Boltjes, A., Huang, Y., van de Velde, R., Rijkee, L., Wolf, S., Gaugler, J., et al. (2014). Fragment-Based Library Generation for the Discovery of a Peptidomimetic p53-Mdm4 Inhibitor. ACS COMBINATORIAL SCIENCE, 16(8), 393-396. doi:10.1021/co500026b.


Cite as: http://hdl.handle.net/11858/00-001M-0000-0023-D9FB-3
Abstract
On the basis of our recently resolved first cocrystal structure of Mdm4 in complex with a small molecule inhibitor (PDB ID 3LBJ), we devised an approach for the generation of potential Mdm4 selective ligands.
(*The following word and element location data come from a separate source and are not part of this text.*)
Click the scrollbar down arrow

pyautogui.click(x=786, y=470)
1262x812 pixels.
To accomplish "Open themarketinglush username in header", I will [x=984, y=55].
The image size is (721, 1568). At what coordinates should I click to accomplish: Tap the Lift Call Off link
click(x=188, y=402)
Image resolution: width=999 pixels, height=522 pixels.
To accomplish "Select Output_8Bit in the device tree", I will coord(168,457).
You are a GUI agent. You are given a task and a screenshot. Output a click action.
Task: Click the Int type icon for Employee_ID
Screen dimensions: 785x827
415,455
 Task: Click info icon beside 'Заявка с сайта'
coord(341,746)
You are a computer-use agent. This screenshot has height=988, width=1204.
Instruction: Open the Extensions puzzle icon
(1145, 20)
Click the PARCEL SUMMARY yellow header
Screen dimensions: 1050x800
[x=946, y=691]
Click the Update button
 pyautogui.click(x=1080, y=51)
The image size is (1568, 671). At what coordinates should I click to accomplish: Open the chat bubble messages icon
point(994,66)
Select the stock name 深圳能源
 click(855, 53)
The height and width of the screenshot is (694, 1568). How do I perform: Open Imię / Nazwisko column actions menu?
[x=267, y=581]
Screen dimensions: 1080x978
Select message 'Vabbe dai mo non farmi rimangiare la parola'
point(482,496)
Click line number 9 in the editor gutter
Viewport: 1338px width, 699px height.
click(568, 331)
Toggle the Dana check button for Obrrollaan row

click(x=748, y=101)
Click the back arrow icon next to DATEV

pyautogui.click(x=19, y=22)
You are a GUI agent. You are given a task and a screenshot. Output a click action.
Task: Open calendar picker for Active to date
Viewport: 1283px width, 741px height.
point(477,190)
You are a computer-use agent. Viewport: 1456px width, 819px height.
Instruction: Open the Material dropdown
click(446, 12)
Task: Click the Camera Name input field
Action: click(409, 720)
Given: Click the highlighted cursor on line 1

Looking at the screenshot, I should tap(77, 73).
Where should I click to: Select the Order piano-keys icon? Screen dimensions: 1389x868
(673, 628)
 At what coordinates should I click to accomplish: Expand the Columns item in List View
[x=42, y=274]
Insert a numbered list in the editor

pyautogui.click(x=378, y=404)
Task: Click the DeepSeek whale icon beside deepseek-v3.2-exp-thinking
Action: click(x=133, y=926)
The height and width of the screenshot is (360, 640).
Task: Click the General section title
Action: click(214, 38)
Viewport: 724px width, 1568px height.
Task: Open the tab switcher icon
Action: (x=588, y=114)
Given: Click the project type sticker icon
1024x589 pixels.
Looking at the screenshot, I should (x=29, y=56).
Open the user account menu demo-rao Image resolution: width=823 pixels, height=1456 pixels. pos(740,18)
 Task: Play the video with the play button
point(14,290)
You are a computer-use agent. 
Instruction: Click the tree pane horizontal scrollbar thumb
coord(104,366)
We performed the Ugi four-component reaction (Ugi-4CR) in 96-well plates with an indole fragment, which is specially designed to mimic Trp23, a key amino acid for the interaction between p53 and Mdm4. Generally the reaction yielded mostly precipitates collected by 96-well filter plates. The best hit compound was found to be active and selective for Mdm4 (K-i = 5 mu M, 10-fold stronger than Mdm2). This initial hit may serve as the starting point for designing selective p53-Mdm4 inhibitor with higher affinity.